Referring now to the drawings, there is shown a sound rate retardation system 10 having a main data or voice storage tape 12 (disposed on a drum 38 as described below) carrying or storing a fast-speech signal thereof as it moves right to left past a detector or pick-off head 14 for conduction to a cycling or timing switch 16 that switches the fast-speech signal to one of two sets 20,22 of three recording heads 31,32,33; 34,35,36 for being recorded on associated tapes 41,42,43; 44,45,46 on a drum 38. The heads are connected through a set of ganged switches 50,52.

The tapes 41-46 move at a relative constant velocity of, for example, 71/2 inches per second in a direction shown by arrow 54. The sets 20,22 may each comprise a single wide tape having the three magnetic recording tracks of each set, or the tapes may comprise six actual tapes.

The recording heads 31,33 and 34,36 of the sets 20,22 are electrically acoustically symmetrically aligned for simultaneous recording, and the other heads 32,35 are aligned so that each will record also simultaneously but at an advanced position along the tape set.

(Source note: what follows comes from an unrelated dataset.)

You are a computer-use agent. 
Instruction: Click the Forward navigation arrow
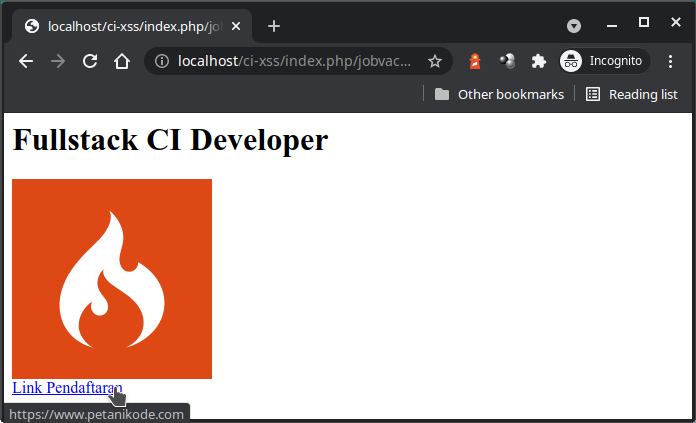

The heads 32,35 are so positioned as shown to provide recording of signals in time-advanced relation along the tape considering the direction of the tape set movements. For playback purposes (not shown in detail) the two paired heads 34,36 will read at a time interval on the tape of, for example, 0.05 seconds later and immediately following the signal recorded by the single head 35; and the paired heads 31,33 will read back at a time interval on the tape of 0.05 seconds later and immediately following the signal recorded by the single head 32.

The input from the pick-off head 14 is switched in 0.05 second intervals by the cycling or timing switch 16, which may be a flip-flop, or similar type electronic type switch, alternatingly to the ganged switches 50,52. Thus by the positioning of the heads 32,35, each set provides a total of about 0.1 seconds of newly recorded linear tape time utilized to record alternative 0.05 second segments of the original main data tape.

When there is a fast-speech input from the main data or voice storage tape 12, it will be recorded in two successive 0.05 time segments by heads 31 and 32 or 34 and 35, and no other sonic data or material is recorded or impressed on the tape sets 20,22. The successively recorded sound is synthesized by pickup heads 56,58 converting the sequential signal storage data of tapes 41 and 42 or 44 and 45 into slow speech sound which may then be recorded by head 57 on recording tape 59.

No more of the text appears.